Writing in a newspaper column, the New Zealander highlighted a response from one of his backroom team: “The best reaction I had was when I told [kicking coach] Neil Jenkins about Feyi-Waboso’s decision, and he was, shall we say, very vociferous in terms of his response. I can’t use the language that he used but it was basically along the lines of: ‘He was born in Cardiff and if he doesn’t want to play for Wales, then he can b***** off’.”

That was the backdrop to round two of the Six Nations when England hosted Wales at Twickenham, but as it transpired Feyi-Waboso was an unused replacement. Last weekend when Borthwick’s side were chasing an unlikely redemption against Scotland at Murrayfield, he summoned the 21-year-old from the bench for the final quarter of the game.

Feyi-Waboso showed his vision as well as physical qualities that relied on both with a well taken try, swinging late to the blindside of a ruck, and accelerating through a gap. There is a clamour for the young wing to start against Ireland at Twickenham on Saturday week as a panacea to his team’s misfiring or clunky attack that has been adjudged a little linear and at times over-reliant on brawn.

In doing so there is potential for the young wing to link up with his clubmate outside Henry Slade, although the latter’s place may be in jeopardy. The suggestion is that the two are used to playing alongside one another and that Exeter employ a similar style defence to the one that Felix Jones has brought to the England set-up.

While it would be unfair and unrealistic to pin all attacking hope on Feyi-Waboso, there is a groundswell of opinion that with outhalf Marcus Smith potentially fit again, Borthwick may plump for the Harlequins pivot and a more ball-in-hand rather than kick orientated game plan.

That could see Smith replace George Ford, while Manu Tuilagi, fit again, has had his name thrown into the hopper as a midfield option. Fullback George Furbank scored a cracking try at Murrayfield but when England defaulted to the kicking game it made leaving out the peerless aerialist, Freddie Steward, a little puzzling.

Despite missing England camp in York this week to study and take a first-year medical exam – England doctor Katy Hornby has been very helpful in helping with his studies – Feyi-Waboso is expected to play against Ireland on Saturday; many pundits are hoping as a starter.

The England coaching team knew of his exam and study commitment prior to the tournament, so to pick him in three match day squads and then leave him out wouldn’t tally.

Borthwick has already been vocal in his admiration of how well the wing has coped and adjusted to the Test match environment. “Regarding Manny, three things: he trains really hard, he enjoys being with the players and in the remaining time he is studying for his medicine degree.
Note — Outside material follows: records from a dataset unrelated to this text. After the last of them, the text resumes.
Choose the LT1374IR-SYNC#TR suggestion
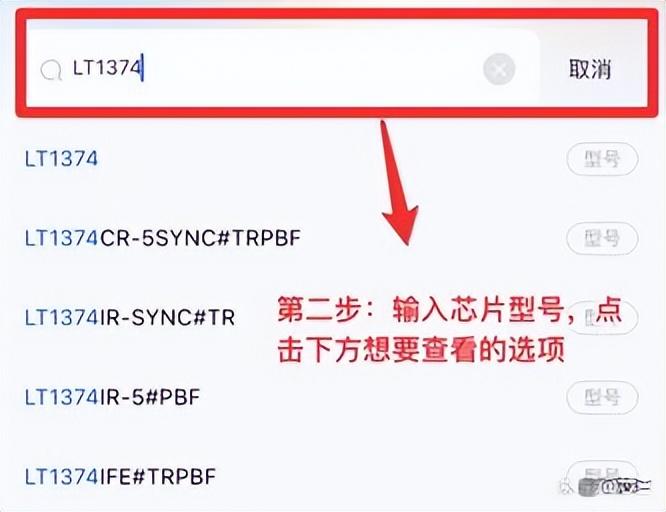Viewport: 666px width, 512px height. (x=130, y=317)
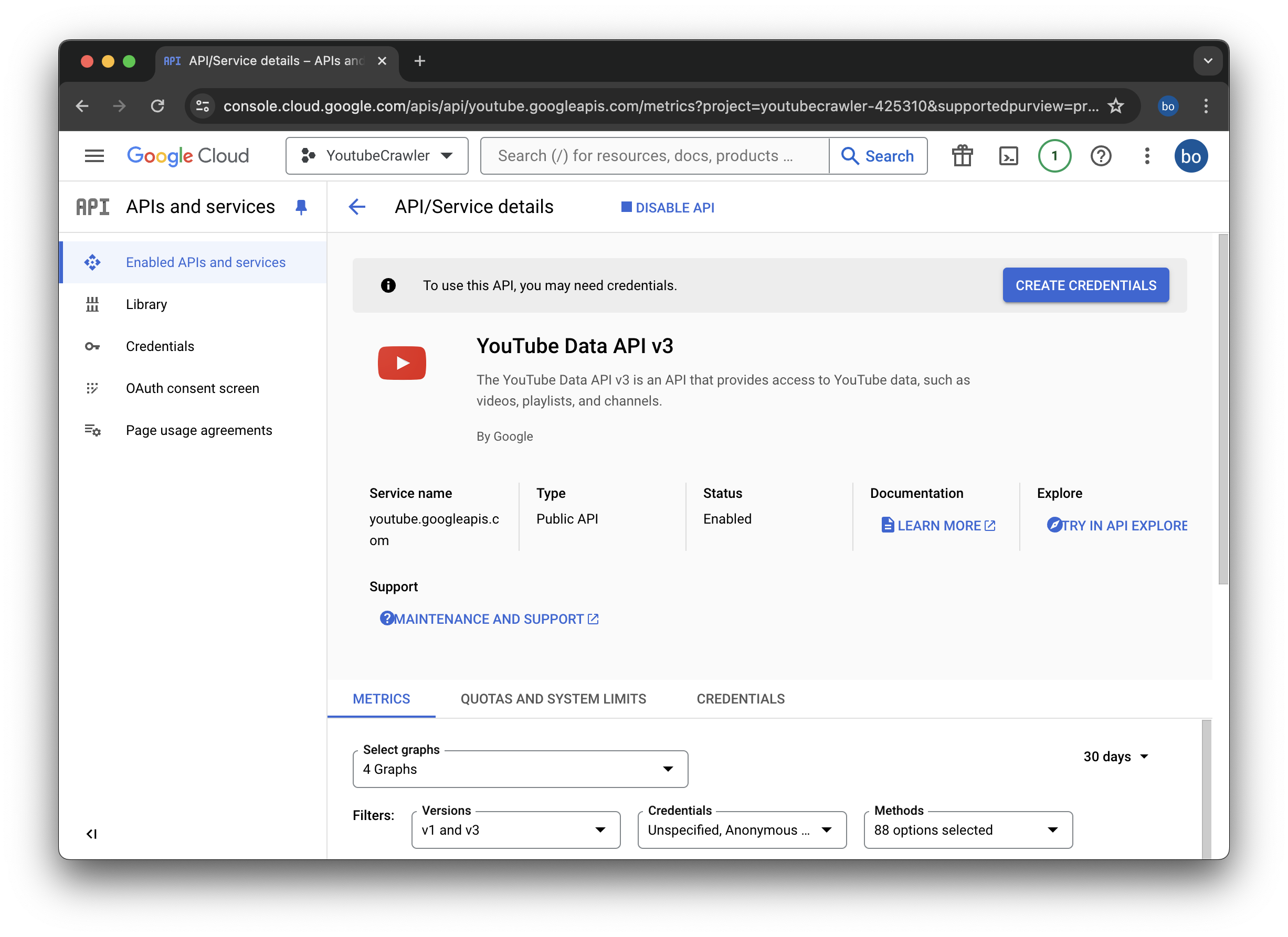1288x937 pixels.
Task: Go back using blue arrow beside API/Service details
Action: click(357, 207)
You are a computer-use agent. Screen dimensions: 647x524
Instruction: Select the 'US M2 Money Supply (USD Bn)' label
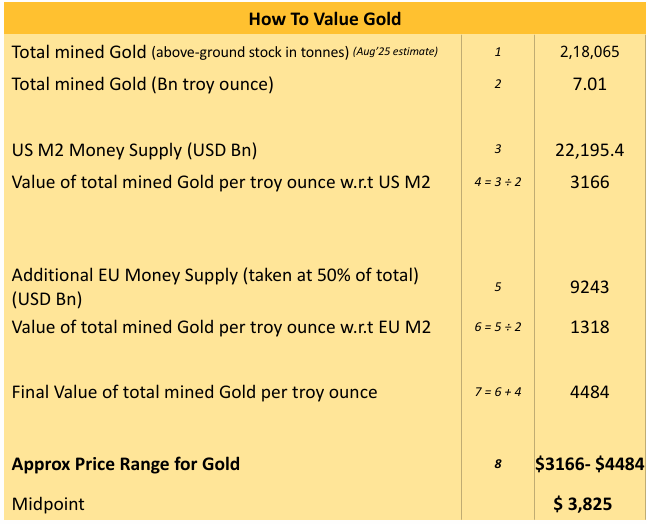pyautogui.click(x=134, y=150)
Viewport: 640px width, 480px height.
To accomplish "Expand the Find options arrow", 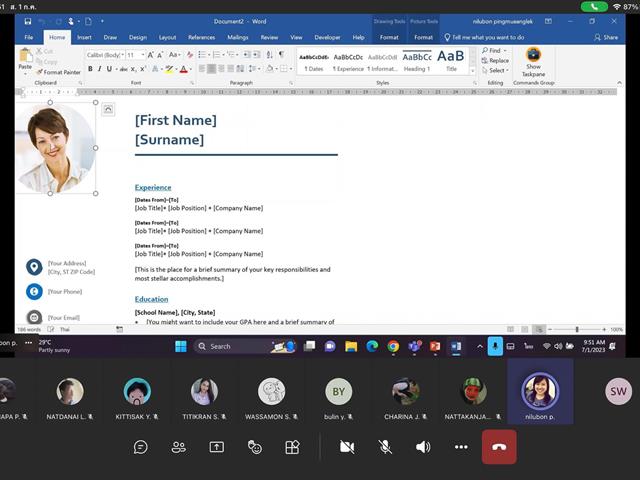I will point(505,50).
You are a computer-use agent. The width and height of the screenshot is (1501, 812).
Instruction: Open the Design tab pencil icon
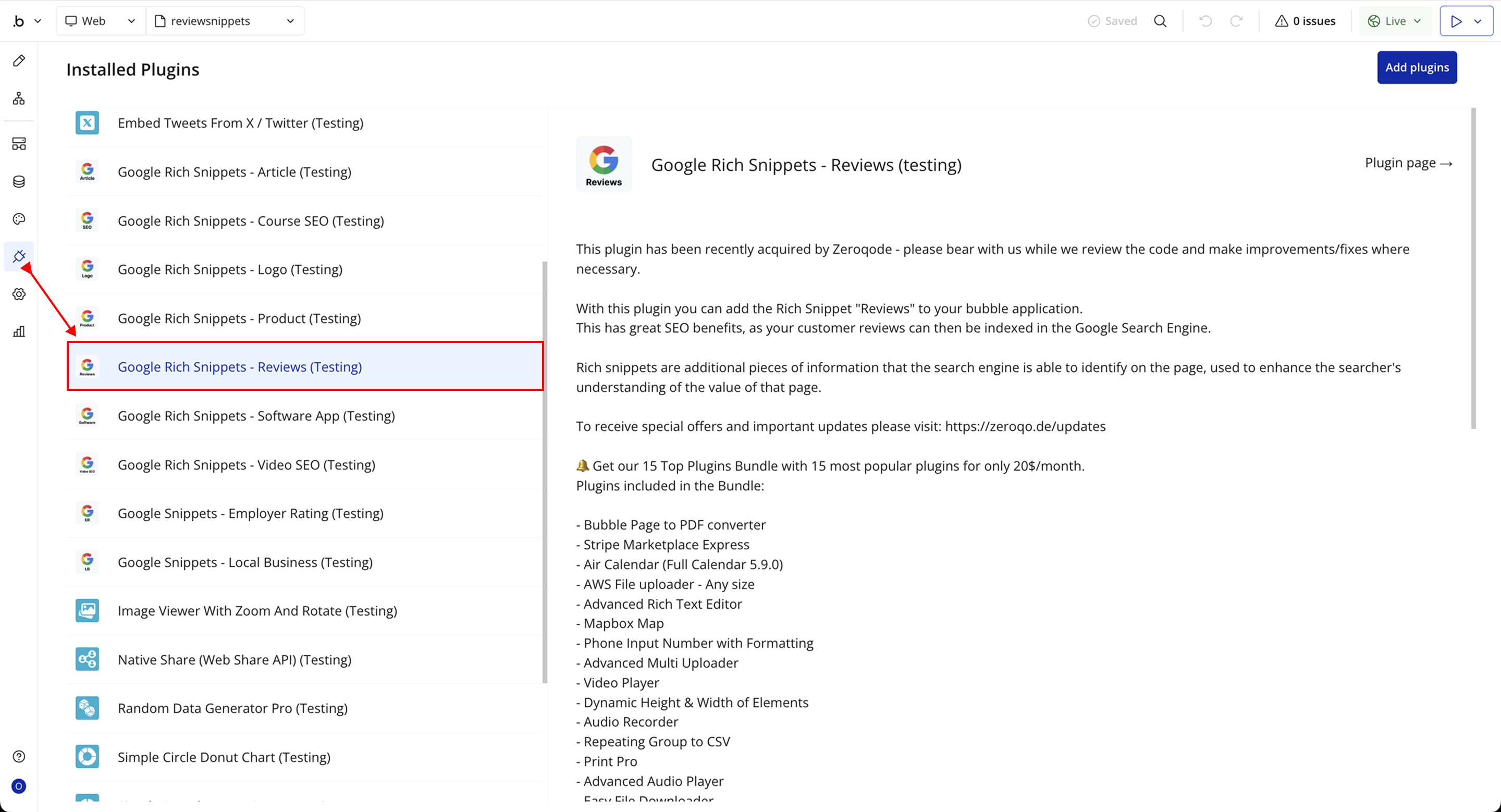pyautogui.click(x=19, y=60)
He is pretty busy. My experience right now is that he has his head focused on where it needs to be.”

There are admirers outside the camp too. Lions and England winger Anthony Watson was impressed by Feyi-Waboso’s Scotland cameo. He said: “It’s really hard because you don’t want to force yourself into the game. I think that’s where, as a winger particularly, you start forcing it, getting your hands on the ball. And that’s where errors start happening and it looks clunky.

“So, to come on and seamlessly fit in and also score a try and look explosive I think is testament to him. Ball in hand he looked strong, didn’t get caught behind the gain-line once, always making yards. He looked really good.”

Most teams would have a straight-line speed advantage on Ireland in the wide channels but as of yet, none have managed to damage Andy Farrell’s side in that capacity. France prioritised bulk over speed, Italy tried - and failed - to get the ball wide, Wales opted for a frontal assault.

Borthwick may elect to spring the jet-heeled Feyi-Waboso from the bench once again, given his exam consideration this week, in a gradual acclimatisation to Test rugby. Ireland are forewarned Feyi-Waboso doesn’t need much time or space to make an impact.